スクールカウンセラー活用調査研究事業から始まったスクールカウンセラー(以下、SC)活動は、その後都道府県・指定都市が実施主体となり、SC等活用事業となった。現在も継続して教育現場の相談体制の充実に寄与しており、平成30年度は全国の公立小中学校26,700校に配置するための予算が計上されている。

SCは、児童生徒の心理に関して高度に専門的な知識・経験を有するものとして、公益財団法人日本臨床心理士資格認定協会の認定に係る臨床心理士等が選考されている。活動の主な目的は、「児童生徒へのカウンセリングや教員・保護者への助言等を行い、児童生徒の心の悩みの深刻化やいじめ・不登校等の問題行動等の未然防止、早期発見・早期対応を図る。(北海道教育委員会)」や「各公立学校における教育相談体制の充実や教員の資質向上を図るため、〈中略〉、教員及び学校に対し児童生徒の問題行動やいじめ、不登校などの諸問題を未然に防止又は解決するための適切な指導及び助言を行う。(青森県教育委員会)」(平成29年度スクールカウンセラー等活用事業実践活動事例集より抜粋)というように、実施主体による違いがあるものの、教員・保護者や児童生徒の心の悩みに対応することである。また、犯罪被害者等を含む児童生徒の相談等に的確に対応できるSCの適正な配置が、第3次犯罪被害者等基本計画の重点課題に係る具体的施策のひとつにあげられ、犯罪被害に遭った児童・生徒・保護者や関連する教職員の支援・連携が、SC活動に含まれている。しかしながら、SCが犯罪被害に遭った児童生徒等に関わる時、その過程で様々な困難さを抱える場合もある。以下は、犯罪被害に遭った児童生徒への対応で、私(以下、A)が体験した事例である。
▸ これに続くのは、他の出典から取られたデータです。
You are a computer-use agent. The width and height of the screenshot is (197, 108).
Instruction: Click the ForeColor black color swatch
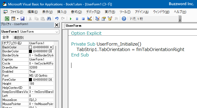pyautogui.click(x=31, y=80)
B校に在籍する女子生徒の性犯罪被害が、養護教諭への相談から判明した。本人の了解を得て担任に被害が伝えられ、複数の同学年女子が被害に遭っていること、同じクラスの男子生徒の加害であることが判明した。男子生徒は、関係機関を通して、矯正施設に入所(転校)となった。早々に被害生徒と保護者の支援会議が、養護教諭とAを含めて、開催された。カウンセリングや学校での留意事項が確認され、担任から被害生徒とその保護者に伝えられた。しかしながら、カウンセリング希望がなかったため、Aは主に担任の支援を担った。担任は被害生徒や保護者へ適切に対応し、時折自身の対応についてAの助言を求めた。一方で、被害を防げなかったことや気付けなかったこと、担任クラスから被害者と加害者を出したことの自責の念と、加害生徒が戻ってきた時の対応への不安を抱えていた。自責の念はカウンセリングにて対処できた。加害生徒復帰の対応には、学校や学年全体での検討が必要であったが、学校内の調整をうまく進められず、Aは担任の不安低減対応に不全感を感じていた。

学校は、主にクラス単位で運営される期間限定の組織で、運営主体はクラス担任である。本事例は被害者と加害者が同じクラスに在籍していたことから、担任が、被害生徒支援と同時に、加害生徒への教育的対応を担うという状況が、対応の困難さを深めていた。

本事例のような犯罪被害以外に、犯罪被害に遭った児童生徒の兄弟姉妹への個別支援や交通違反を含む犯罪等で児童生徒が亡くなった後のクラスメートへの支援、クラス運営に関する担任への支援など、SCが関わる犯罪被害者等支援は幅広く想定されている。一方で、SCが児童生徒と関われるのは卒業までと期間が限られている。途切れのない支援が犯罪被害者等施策のテーマのひとつになっていることから、教育分野でも、その方策構築が望まれる。